Sunday, March 6, 2011
March 12, 1855 --- Trial of a Governess
The Frenchwoman came with the highest references, literally, having been a wardrobe mistress to Queen Victoria. "I consider Mlle. Doudet an excellent person... worthy of confidence." Busy with his practice, the young doctor agreed to have his girls schooled abroad. Re-married in 1853, Dr. Marsden stopped in Paris on his honeymoon and approved of all of what he saw and heard of his daughters' care. Soon, however, he began receiving anonymous letters suggesting the girls were the victims of "fiendish persecution." Marsden initially dismissed it as meddling neighbors but when the notes continued, he crossed the Channel arriving shortly after the death of 10-year-old Mary Ann. The listed cause of death was bronchitis, but she had suffered a fractured skull which Mlle. Doudet said had been caused by a fall during a coughing fit. The remaining Marsden girls begged to go home with their father. Marsden dismissed Mile. Doudet and returned with his children to England, where Lucy, the eldest, soon died of "exhaustion."

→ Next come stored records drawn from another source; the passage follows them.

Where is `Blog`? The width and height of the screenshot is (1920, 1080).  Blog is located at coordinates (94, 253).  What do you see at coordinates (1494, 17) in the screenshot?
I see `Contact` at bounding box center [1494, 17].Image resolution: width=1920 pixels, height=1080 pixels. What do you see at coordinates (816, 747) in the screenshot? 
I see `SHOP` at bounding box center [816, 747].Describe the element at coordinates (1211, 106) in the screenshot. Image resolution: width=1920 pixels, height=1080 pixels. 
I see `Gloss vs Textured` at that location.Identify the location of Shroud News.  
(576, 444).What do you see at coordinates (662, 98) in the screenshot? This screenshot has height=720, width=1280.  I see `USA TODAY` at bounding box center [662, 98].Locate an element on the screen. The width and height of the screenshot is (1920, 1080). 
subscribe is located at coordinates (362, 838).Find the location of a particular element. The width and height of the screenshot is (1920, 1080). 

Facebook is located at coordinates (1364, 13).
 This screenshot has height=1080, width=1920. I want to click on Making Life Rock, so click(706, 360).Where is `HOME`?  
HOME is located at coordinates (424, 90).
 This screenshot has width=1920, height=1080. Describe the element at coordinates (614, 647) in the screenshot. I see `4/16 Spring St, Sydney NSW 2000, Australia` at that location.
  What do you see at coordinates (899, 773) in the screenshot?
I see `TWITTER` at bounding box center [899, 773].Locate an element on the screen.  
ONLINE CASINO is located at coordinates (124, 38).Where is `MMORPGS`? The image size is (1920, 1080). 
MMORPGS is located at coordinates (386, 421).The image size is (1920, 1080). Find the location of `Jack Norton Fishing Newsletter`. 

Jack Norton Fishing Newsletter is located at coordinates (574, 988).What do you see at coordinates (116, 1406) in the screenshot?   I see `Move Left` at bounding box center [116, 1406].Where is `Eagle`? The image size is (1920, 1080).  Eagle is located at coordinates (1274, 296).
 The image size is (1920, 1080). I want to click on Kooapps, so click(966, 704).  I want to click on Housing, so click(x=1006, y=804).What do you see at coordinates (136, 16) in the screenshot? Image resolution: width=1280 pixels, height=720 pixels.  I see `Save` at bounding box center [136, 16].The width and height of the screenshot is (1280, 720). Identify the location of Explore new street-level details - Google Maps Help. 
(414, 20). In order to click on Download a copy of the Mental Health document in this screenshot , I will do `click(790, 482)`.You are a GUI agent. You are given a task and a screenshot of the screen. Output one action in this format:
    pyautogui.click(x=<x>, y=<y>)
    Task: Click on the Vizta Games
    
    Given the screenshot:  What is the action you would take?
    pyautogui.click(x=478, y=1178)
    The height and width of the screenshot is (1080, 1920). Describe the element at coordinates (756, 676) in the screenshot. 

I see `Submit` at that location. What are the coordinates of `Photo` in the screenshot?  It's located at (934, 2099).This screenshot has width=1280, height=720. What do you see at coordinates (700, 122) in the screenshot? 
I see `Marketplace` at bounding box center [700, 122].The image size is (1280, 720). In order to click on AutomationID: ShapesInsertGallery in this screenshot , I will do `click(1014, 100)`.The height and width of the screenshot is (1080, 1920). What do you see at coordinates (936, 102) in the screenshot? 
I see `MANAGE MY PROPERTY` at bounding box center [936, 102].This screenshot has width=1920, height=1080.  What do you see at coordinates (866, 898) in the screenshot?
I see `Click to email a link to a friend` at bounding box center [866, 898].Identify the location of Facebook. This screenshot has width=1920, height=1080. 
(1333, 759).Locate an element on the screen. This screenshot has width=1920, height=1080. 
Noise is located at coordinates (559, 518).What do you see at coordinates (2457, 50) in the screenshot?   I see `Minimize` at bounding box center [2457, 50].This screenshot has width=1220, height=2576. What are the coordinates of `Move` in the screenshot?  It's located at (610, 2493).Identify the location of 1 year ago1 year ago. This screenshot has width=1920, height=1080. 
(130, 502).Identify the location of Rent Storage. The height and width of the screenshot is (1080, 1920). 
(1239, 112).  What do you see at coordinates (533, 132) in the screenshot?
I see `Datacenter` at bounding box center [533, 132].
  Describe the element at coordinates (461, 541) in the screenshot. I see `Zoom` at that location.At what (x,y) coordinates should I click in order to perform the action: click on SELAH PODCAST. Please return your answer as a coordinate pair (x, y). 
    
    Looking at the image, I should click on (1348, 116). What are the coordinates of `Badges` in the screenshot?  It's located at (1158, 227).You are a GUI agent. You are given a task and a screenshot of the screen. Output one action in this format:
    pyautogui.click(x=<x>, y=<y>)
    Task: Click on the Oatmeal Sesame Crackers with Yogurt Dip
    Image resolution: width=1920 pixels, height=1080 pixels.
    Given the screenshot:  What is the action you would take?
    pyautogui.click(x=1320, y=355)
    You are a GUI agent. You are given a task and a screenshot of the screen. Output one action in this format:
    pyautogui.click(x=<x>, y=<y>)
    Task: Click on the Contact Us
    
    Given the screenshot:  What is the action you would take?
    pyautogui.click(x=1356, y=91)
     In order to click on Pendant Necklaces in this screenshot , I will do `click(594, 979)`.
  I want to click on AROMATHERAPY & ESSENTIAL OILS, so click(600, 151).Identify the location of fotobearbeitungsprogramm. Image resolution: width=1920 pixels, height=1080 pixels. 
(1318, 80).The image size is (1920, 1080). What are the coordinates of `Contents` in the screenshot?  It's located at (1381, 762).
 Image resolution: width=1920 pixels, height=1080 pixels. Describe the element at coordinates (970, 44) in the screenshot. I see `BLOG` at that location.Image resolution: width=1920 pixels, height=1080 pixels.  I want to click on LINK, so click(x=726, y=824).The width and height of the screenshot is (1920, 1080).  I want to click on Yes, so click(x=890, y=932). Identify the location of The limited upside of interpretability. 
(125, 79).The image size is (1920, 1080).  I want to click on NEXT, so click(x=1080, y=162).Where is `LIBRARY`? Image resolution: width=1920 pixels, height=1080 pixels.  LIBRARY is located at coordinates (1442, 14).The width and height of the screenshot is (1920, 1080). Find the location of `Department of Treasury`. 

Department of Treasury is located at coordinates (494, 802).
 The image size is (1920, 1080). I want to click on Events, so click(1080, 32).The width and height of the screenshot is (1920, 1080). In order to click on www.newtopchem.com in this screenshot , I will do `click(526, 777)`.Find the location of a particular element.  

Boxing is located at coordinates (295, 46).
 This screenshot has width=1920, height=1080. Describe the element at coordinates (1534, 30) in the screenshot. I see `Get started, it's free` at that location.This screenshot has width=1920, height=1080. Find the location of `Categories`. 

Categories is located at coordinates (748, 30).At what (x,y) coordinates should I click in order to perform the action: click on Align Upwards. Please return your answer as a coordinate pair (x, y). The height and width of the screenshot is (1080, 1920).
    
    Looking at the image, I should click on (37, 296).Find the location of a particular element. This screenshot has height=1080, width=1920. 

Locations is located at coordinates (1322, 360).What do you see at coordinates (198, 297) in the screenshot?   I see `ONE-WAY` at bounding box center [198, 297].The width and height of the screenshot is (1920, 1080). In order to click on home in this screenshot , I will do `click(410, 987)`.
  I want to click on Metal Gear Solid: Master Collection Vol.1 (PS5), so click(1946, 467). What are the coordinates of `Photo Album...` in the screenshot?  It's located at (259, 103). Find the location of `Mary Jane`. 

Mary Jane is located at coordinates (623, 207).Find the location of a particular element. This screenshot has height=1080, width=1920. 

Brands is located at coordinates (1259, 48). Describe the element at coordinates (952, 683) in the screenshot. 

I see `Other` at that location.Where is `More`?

Even with two children dead, Marsden was reluctant to co-operate with the police. The reason became clear at Mlle. Doudet's trial, when he had to admit that he had surrendered his daughters to this woman in hopes she might cure the girls of "practices of a most impure and destructive character," i.e. masturbation. While his three surviving"adorable" girls listened in open court, he testified: "I ordered her to do all in her power to bring the habits under control." He approved chaining the girls hands and legs to the bedposts as they slept and he also paid for the purchase of special "preservative belts." A doctor for the defense said the girls had engaged in "frenzied" masturbation. But witnesses, including ex-servants, told of how Mlle. Doudet humiliated the children by locking them in the privy. She beat them; her preferred method was to stamp on their feet until they bled.
Jealousy may have been the motive as the treatment of the girls got worse after Dr. Marsden's re-marriage. Mlle. Doudet was acquitted of the most serious charge of causing Mary Ann's death, Mlle. Doudet but received a five year sentence for her cruelty and abuse. Upon her release, she returned to caring for the children of others.